- Required work -
Please return only the lines from the one holding "Task: Click the 请在这里输入你的需求 tooltip bubble" through the one holding "The height and width of the screenshot is (447, 868).", exactly as they appear in the records below, both ends included.

- Data supplied -

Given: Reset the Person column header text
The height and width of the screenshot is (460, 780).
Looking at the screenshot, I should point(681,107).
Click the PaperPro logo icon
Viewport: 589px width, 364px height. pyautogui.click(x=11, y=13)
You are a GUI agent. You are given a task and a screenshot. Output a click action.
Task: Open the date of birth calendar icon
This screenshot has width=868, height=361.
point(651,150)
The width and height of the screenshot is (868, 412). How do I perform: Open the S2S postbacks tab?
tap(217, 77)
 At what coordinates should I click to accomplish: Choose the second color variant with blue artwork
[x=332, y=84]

--

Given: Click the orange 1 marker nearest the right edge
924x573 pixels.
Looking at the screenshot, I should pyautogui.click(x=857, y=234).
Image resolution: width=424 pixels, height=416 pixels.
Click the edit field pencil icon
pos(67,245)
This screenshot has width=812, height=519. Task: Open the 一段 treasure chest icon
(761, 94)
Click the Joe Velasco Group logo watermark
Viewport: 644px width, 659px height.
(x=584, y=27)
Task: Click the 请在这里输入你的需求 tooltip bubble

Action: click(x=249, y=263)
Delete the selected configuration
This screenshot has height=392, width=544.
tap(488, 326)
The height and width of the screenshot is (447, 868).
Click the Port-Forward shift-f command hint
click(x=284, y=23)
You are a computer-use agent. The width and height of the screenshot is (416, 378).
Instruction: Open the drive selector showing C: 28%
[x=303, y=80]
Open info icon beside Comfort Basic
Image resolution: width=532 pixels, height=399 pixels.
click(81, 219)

==

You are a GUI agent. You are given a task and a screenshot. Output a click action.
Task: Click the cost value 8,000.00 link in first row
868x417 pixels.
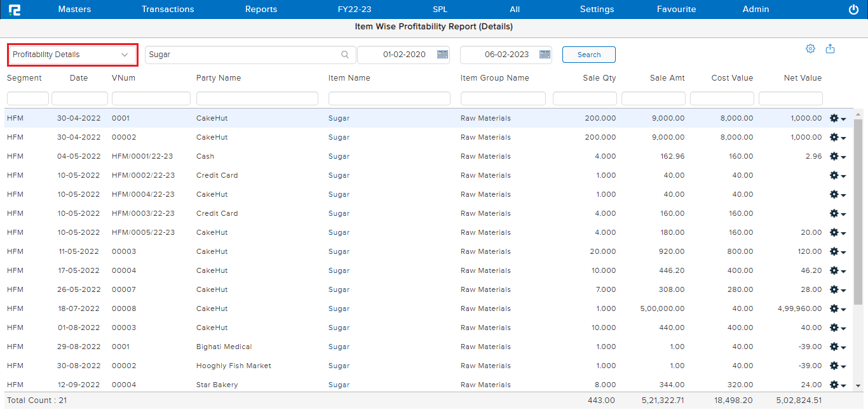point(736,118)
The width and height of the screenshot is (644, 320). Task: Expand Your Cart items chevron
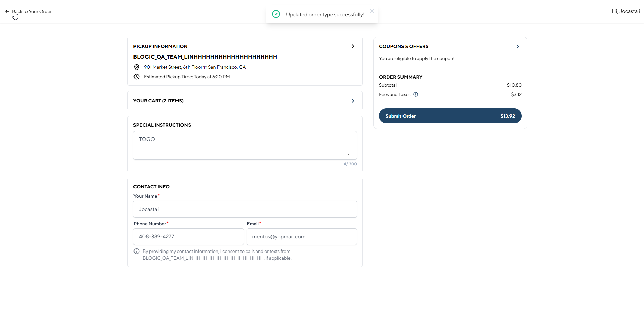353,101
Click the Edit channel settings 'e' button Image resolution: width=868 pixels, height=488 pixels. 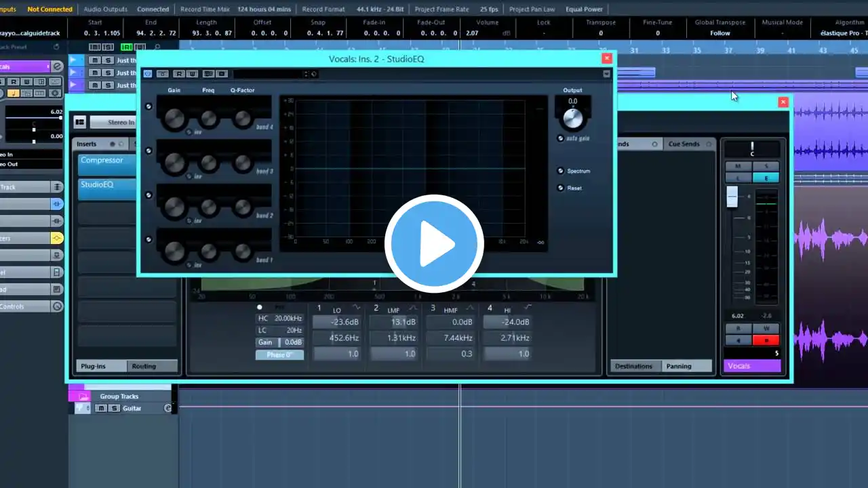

- Output of the task -
Task: Click the 请在这里输入你的需求 tooltip bubble

Action: click(x=249, y=263)
Delete the selected configuration
This screenshot has height=392, width=544.
tap(488, 326)
The height and width of the screenshot is (447, 868).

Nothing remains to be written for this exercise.